Further down the heavily treed slope she was horrified to see her husband Denis, impaled on a shattered tree. Death would have been instantaneous, as a branch had speared through his chest.
The impact of the crash had sheared the shaft from the front of the wagon, and the horses had toppled over to their deaths also. She had to get out of the wagon, but because of the angle it was wedged at and her advanced stage of pregnancy, she couldn’t climb or jump down.
On hands and knees she crawled to the back of the wagon to peer out. Impossible for her to climb down unaided.
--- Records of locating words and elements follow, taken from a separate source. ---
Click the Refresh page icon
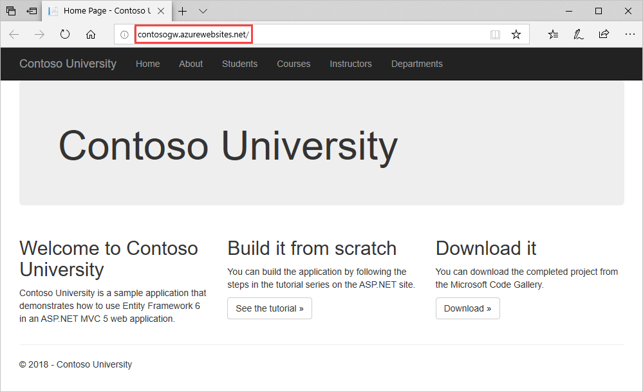643x392 pixels. pyautogui.click(x=64, y=34)
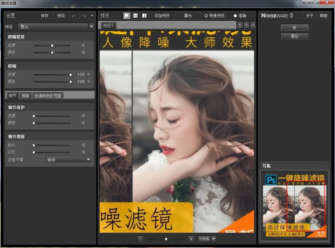Expand the 边缘平滑 dropdown

pyautogui.click(x=88, y=159)
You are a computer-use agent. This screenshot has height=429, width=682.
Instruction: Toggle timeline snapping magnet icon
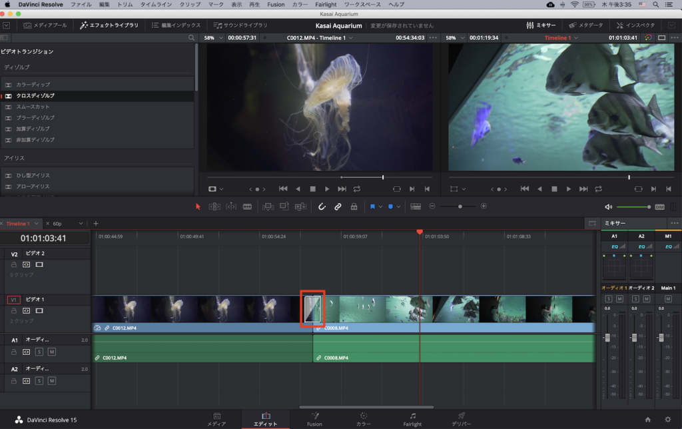click(x=322, y=207)
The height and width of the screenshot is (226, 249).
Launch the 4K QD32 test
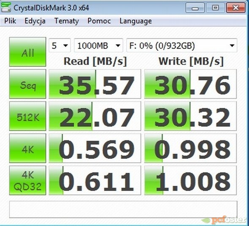[27, 180]
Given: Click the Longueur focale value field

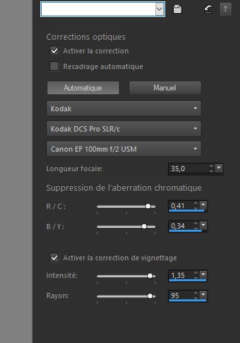Looking at the screenshot, I should pyautogui.click(x=189, y=169).
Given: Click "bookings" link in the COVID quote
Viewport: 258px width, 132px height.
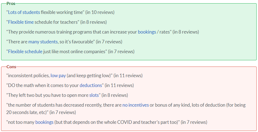Looking at the screenshot, I should click(44, 122).
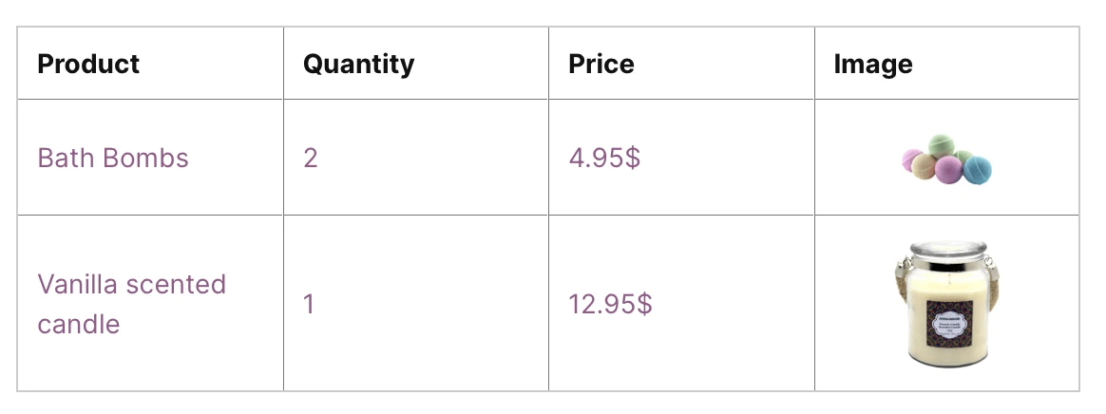Screen dimensions: 1106x414
Task: Select the blue bath bomb in picture
Action: [x=977, y=170]
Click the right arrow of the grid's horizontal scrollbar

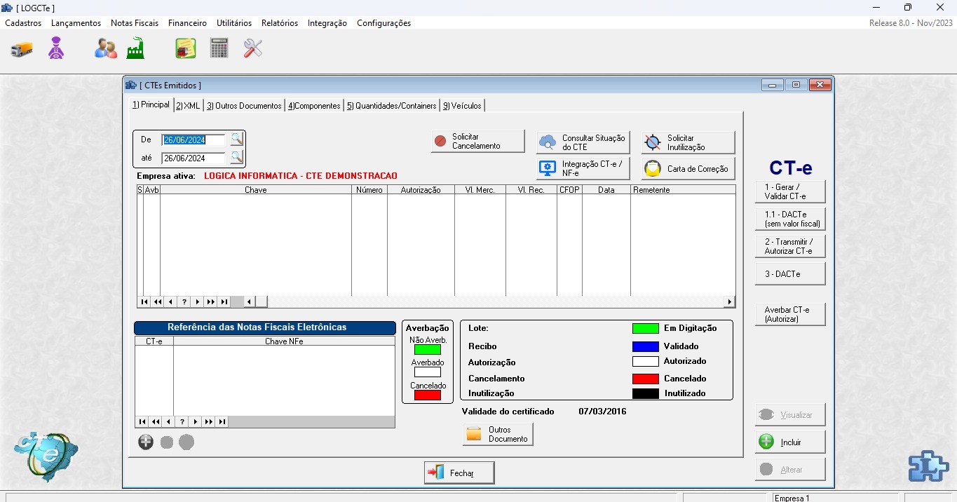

It was too high off the ground. Flopping back on a pile of blankets, tears coursed down her cheeks as she sobbed with pain and fear. If she died her baby would perish also. Maybe this was their punishment for flouting God’s law by making a mockery out of their marriage vows.
Surely Denis’ sin was the greater, but she hadn’t known of the deep, dark secret that he carried. To be honest, had she known she would probably still have married him because she was desperate. Working in a tavern playing the piano and cleaning up after patrons was poorly paid, so it would not have been long before she would have been required to service the customers upstairs like the other soiled doves. 
Denis’ offer of marriage had been a lifesaver. He had been twenty years older than her twenty one years, but reasonably presentable. Clean and prosperous looking.
She scrubbed at the tears with her knuckles. Fool that she was not to have thought how strange it was for him to want to wed her after only a few meetings.
He hadn’t been a bad husband, but was cold and distant. Only later had she found out why. He had provided well for her, and was excited about the baby. Once she found out the true reason he had married her, she felt defiled, filthy and degraded.
Her sobs grew louder, shaking her slight frame, making her backache worse. The throbbing in her head had subsided to a dull, persistent ache now.
Why had she been so foolish as to not realize why Denis never touched her even though they shared the one bed for months? How, on the few occasions he claimed his husbandly dues, he had always been drunk.
He was hot tempered, volatile and argumentative in drink, but had never raised his hand to her. Probably didn’t care enough to bother. She was a convenience for him. A wife gave him respectability, a baby even more so. It hid his terrible secret. He had a lover, well, quite a few lovers as it transpired.
Her stomach curdled, bile rose up into her throat, spilling out of her mouth. She wiped it from her chin with the sleeve of her gown. His interest wasn’t in women. It was men! The biblical word to describe such deeds would have made her ill had she spoken it out loud.
Maybe it was for the best that they died out here in the wilderness. Denis’ argument with the wagon train master before they even made it to the Black Hills, and his rash decision to go it alone was meant to be. A sudden peace settled around her. No more guilt over her marriage. No struggling to care for herself or her child. Better if she closed her eyes, and let the serenity of death wash over her. Better for a baby to die in the comfort of a mother’s womb rather than suffer in this cruel, cold world.